The Time Families Do: Mental Health, Peer Supports, and Services for the Families of Incarcerated Loved Ones


Youth and family members of those currently and previously incarcerated are often called “hidden victims.”  Incarceration can profoundly impact families, who may experience ambiguous loss and deep disruptions during and after their loved one’s detention.  The mental health consequences for incarcerated individuals can be compounded by the damage experienced by their families. Incarcerated Individuals and their families need mental health support during the term of incarceration, through the challenges of reentry, and while navigating the long-term effects of family separation.  Some providers specialize in working with the families of currently and formerly incarcerated people and have developed strategies for disrupting cycles of intergenerational trauma.  These lessons can teach others in the mental health workforce (including clinicians, peers, and school mental health personnel) to deliver therapeutic support to clients impacted by incarceration. 

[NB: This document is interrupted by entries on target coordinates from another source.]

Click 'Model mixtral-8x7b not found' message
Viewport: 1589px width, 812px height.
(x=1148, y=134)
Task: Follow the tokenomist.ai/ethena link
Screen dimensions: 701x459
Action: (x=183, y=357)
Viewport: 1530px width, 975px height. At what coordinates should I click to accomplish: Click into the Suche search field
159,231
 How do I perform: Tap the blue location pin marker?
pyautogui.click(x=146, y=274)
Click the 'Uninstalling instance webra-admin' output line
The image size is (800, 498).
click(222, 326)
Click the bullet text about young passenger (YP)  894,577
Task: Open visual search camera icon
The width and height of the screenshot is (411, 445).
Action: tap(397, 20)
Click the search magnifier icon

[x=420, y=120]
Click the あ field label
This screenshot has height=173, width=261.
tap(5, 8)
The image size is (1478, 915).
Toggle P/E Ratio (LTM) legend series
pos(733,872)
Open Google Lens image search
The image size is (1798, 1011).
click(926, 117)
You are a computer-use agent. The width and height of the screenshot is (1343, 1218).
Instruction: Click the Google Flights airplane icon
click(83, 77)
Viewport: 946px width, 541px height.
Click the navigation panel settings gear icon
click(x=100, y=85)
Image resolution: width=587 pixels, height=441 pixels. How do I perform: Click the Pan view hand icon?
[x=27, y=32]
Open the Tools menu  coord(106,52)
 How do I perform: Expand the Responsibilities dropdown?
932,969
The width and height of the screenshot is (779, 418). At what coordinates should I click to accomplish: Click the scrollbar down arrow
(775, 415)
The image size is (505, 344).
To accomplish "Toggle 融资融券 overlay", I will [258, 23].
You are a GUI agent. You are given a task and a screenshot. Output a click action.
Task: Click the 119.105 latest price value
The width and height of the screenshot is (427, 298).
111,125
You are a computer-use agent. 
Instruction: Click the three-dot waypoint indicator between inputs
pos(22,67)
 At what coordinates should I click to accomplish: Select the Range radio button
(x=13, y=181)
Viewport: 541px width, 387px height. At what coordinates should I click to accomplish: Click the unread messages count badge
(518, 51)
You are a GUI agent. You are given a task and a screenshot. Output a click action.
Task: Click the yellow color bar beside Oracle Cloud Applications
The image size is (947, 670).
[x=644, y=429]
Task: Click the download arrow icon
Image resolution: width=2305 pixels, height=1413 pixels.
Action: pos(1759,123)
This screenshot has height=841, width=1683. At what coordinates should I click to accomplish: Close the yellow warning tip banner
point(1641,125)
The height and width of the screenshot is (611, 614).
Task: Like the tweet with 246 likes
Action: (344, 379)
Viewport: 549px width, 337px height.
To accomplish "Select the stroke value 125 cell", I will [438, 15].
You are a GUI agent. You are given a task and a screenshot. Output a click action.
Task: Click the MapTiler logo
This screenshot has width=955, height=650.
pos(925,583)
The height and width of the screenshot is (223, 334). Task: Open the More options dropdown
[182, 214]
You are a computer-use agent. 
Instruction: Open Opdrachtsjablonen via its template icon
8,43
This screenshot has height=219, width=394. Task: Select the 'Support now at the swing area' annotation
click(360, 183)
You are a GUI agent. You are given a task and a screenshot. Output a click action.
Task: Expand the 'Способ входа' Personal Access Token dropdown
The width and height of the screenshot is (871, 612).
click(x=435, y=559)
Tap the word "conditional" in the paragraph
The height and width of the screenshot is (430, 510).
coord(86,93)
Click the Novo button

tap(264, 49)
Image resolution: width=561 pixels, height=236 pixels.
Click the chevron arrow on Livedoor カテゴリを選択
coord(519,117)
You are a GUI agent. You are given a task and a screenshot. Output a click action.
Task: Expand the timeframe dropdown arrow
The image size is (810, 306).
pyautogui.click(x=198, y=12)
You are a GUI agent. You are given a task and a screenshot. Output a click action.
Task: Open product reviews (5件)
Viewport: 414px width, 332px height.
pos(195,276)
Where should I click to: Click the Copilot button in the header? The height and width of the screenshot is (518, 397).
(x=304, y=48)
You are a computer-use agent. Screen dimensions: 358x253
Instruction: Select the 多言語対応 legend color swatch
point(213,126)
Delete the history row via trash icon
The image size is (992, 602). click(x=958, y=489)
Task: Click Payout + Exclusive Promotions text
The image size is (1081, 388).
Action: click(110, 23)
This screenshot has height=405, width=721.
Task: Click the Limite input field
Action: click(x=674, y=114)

The Pacific Southwest MHTTC is pleased to hold a special 90-minute session to foster learning about how to assist the families of the incarcerated.  Our Center’s Technical Assistance Specialist, Evelyn Clark, will host a presentation by Dad’s M.O.V.E., a family-run organization. This session invites space for Q&A and dialogue and will highlight this organization’s approaches, models, and interventions that are responsive to the needs of the families of incarcerated loved ones.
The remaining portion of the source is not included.